Ahora bien, lo que yo llamo confianza es un asunto que no compete al intelecto, aun cuando el análisis de la palabra permite volcar todo hacia el mismo lado y estatus de la creencia. La confianza no pasa por la mediación del intelecto; se trata de una actitud y un cierto abandonarse, es decir, soltar el poder o el control. Nuestro intelecto pretende cierto control, desea afirmarse en sí mismo; por eso entraña hasta lo más profundo cuanto puede, porque quiere comprender, explicar, dar razón, para controlar y sentirse seguro. Abandonarse es cierta actitud contraria a la pretensión de control y de poder del intelecto; es soltarse de las ideas a las que nos aferramos, con las que nos sentimos seguros ante nuestros temores inconscientes.

Confiar es la actitud del niño. El niño no necesita creer, él juega con su imaginación; disfruta y siente cada momento, se siente como cuerpo pero no le preocupa saberse en tanto cuerpo o nada, solo está ahí, presente consigo mismo, en una actitud espontánea que es confianza pura, sin mediaciones del intelecto, sin control de sí ni de su entorno, aún libre del miedo. Las ideas en su mente van y vienen pero no se aferra a ninguna, las mira sin identificarse con ellas, las retiene, las usa para dejar volar su imaginación, y luego, ya las ha olvidado. 


Un niño no anda pidiendo a los dioses, no tiene carencia ni necesidad de ellos, hasta que se le inoculan los miedos. El niño sólo juega y disfruta, comparte con ellos; no hace distingos entre duendes, hadas, demonios, semidioses, dioses y sus otros compañeros de juego; no mira blanco, negro, alto, bajo, parecido o distinto; ni se fija en lo que el otro cree o piensa, ni repara mayormente en lo que dice, sólo o siente o no empatía, juega, se aísla, vuelve y olvida, es todo.


Seguramente, algunas ideas le impactan más que otras. Poco a poco, comienza a prestarles importancia; poco a poco, va perdiéndose su cuerpo, va dejando de ser niño. Su imaginación juega menos, empieza a creer. Empieza a saberse, su mente empieza a hacerse más consciente, a llenarse, a querer controlar. Se va forjando identidades con las ideas que retiene.
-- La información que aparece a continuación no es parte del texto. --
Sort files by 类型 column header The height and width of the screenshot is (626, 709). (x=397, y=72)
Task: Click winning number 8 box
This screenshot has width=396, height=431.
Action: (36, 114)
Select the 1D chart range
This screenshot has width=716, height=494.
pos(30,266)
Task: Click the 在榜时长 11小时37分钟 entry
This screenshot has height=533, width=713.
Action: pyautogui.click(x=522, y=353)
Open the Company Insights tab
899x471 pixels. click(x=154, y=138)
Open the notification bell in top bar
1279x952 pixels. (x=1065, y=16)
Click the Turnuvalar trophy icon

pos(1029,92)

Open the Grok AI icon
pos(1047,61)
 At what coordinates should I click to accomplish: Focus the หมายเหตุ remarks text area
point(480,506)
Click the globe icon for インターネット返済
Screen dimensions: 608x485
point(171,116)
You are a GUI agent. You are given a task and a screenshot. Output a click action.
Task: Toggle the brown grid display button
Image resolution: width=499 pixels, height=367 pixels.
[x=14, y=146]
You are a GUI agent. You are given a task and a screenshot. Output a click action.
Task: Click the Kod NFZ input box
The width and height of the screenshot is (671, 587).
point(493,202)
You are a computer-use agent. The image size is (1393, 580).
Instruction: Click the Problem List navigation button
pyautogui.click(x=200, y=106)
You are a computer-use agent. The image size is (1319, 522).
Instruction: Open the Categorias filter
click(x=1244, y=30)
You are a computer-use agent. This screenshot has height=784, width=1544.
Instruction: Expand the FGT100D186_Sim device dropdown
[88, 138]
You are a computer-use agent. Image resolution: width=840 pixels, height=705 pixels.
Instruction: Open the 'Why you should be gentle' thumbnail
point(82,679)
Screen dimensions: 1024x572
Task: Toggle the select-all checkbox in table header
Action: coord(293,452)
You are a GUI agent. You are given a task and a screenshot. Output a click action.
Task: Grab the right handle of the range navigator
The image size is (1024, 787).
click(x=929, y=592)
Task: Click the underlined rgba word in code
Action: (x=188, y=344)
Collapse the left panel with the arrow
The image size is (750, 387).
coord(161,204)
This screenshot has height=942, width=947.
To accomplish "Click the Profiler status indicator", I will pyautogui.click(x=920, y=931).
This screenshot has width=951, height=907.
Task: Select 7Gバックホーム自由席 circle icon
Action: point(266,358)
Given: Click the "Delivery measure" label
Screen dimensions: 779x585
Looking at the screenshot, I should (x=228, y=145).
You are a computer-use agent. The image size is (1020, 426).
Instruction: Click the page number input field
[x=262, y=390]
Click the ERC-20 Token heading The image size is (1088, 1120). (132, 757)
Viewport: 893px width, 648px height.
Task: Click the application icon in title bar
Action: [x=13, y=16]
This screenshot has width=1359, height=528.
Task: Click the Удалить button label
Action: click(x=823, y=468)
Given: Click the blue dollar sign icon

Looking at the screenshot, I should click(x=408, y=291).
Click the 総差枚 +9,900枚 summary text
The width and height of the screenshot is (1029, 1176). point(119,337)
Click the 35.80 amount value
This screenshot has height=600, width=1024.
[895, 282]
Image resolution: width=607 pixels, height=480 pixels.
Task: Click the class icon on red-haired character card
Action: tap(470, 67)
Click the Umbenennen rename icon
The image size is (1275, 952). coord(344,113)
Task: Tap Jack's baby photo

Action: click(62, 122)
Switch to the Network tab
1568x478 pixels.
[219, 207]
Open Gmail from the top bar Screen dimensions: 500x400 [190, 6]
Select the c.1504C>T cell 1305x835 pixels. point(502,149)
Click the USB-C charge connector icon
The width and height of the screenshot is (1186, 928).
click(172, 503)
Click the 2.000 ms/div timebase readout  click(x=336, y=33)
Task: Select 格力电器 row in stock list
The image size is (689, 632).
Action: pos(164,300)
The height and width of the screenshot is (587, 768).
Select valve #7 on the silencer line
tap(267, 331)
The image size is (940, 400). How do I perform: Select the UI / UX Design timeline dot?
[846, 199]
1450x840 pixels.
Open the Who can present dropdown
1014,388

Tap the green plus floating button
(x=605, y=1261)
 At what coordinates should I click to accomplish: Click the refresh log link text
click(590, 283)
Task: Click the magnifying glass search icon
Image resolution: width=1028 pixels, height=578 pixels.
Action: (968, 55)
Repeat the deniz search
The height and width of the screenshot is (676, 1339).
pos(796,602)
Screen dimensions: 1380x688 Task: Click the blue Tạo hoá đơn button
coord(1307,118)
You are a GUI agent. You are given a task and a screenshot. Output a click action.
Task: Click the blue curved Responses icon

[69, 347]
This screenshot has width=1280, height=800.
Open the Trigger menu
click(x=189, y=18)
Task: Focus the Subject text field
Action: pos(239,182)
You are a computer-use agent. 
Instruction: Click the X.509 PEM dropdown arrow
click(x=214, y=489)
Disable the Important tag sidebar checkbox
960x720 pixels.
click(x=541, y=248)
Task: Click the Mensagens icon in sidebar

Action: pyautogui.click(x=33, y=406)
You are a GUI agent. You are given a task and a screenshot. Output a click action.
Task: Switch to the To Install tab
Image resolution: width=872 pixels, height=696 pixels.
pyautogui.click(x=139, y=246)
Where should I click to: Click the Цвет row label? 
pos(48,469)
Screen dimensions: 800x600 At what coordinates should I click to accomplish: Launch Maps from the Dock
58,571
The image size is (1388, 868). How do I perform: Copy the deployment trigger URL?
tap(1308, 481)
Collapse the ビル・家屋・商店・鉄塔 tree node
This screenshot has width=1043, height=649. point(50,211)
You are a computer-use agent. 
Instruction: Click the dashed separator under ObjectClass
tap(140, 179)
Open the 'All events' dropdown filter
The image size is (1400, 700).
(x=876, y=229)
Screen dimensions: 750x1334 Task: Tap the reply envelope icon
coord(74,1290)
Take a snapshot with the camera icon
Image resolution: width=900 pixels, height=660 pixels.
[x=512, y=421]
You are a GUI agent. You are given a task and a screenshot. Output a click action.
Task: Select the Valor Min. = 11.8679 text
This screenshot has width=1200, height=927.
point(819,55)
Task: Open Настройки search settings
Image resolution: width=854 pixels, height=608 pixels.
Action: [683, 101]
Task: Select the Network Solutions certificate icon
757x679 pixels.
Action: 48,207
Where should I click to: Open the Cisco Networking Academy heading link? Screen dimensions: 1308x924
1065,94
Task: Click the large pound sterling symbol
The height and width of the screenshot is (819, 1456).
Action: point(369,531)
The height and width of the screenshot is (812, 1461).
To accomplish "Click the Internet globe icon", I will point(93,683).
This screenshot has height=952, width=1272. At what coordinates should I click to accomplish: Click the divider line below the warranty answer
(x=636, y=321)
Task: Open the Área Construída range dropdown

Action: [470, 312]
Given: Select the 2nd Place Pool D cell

Su actitud de inocencia, su capacidad de olvido, se transforman en criterio y personalidad, en razón e identidad.

La confianza es abandonarnos, soltar el control y abrazar nuestros miedos; volver a dejar volar nuestra imaginación y divertirnos; hacernos como cuando éramos niños, disfrutar, sentir nuestras emociones, nuestro cuerpo; no prestarle tanta atención a nuestras ideas, solo dejarlas pasar y observarlas desde un lugar de inocencia. Confianza es olvidar para volar. 
El que vuelve a confiar como un niño, no necesita ni creer ni dejar de creer en los dioses, sino que juega y se divierte con ellos, y con todo cuanto puede, pero especialmente, consigo mismo.